Task directions:
All that should be output is the block of lines below from the line with "The image size is (1024, 553)." to the line with "Switch to the Népszerű category tab", both included, exactly as written.

Supplied records:

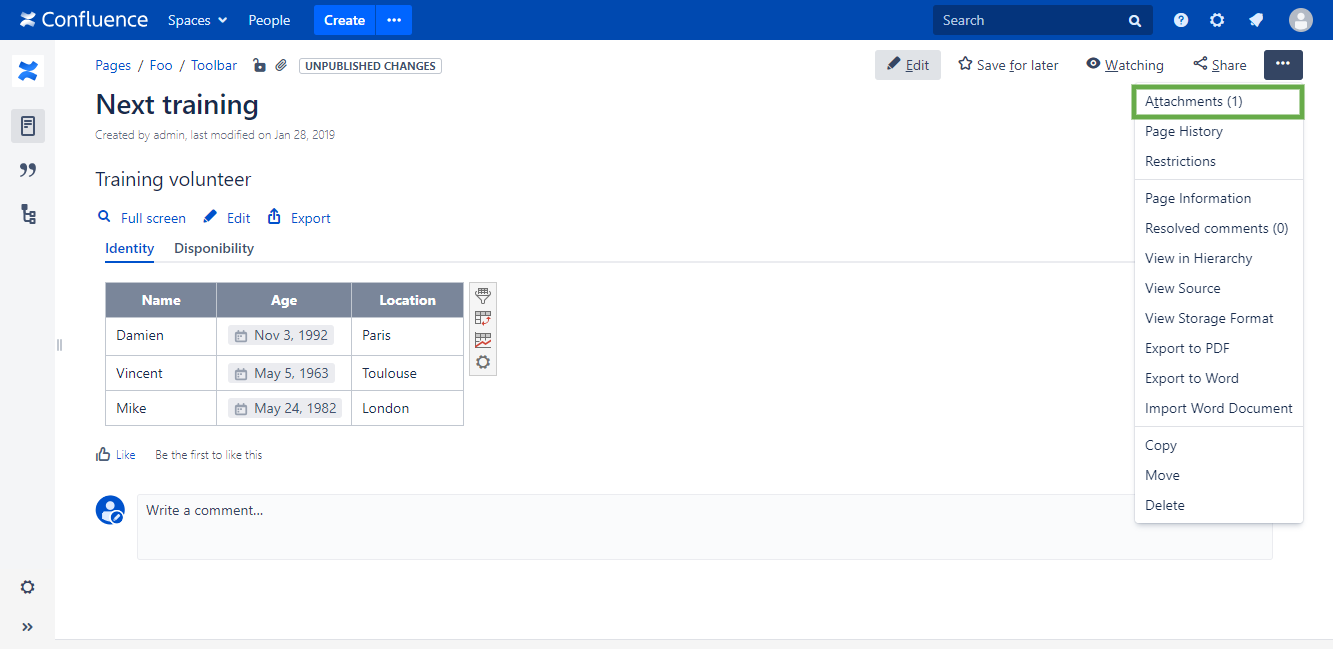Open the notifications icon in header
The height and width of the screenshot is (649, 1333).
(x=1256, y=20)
--
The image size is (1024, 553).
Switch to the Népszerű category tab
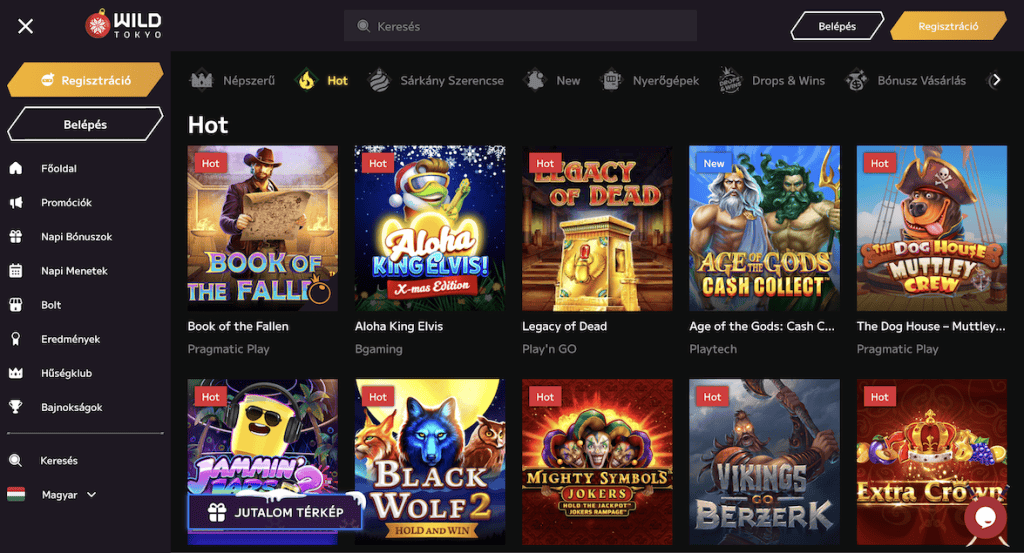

Solved exercise:
The image size is (1024, 553).
Switch to the Népszerű category tab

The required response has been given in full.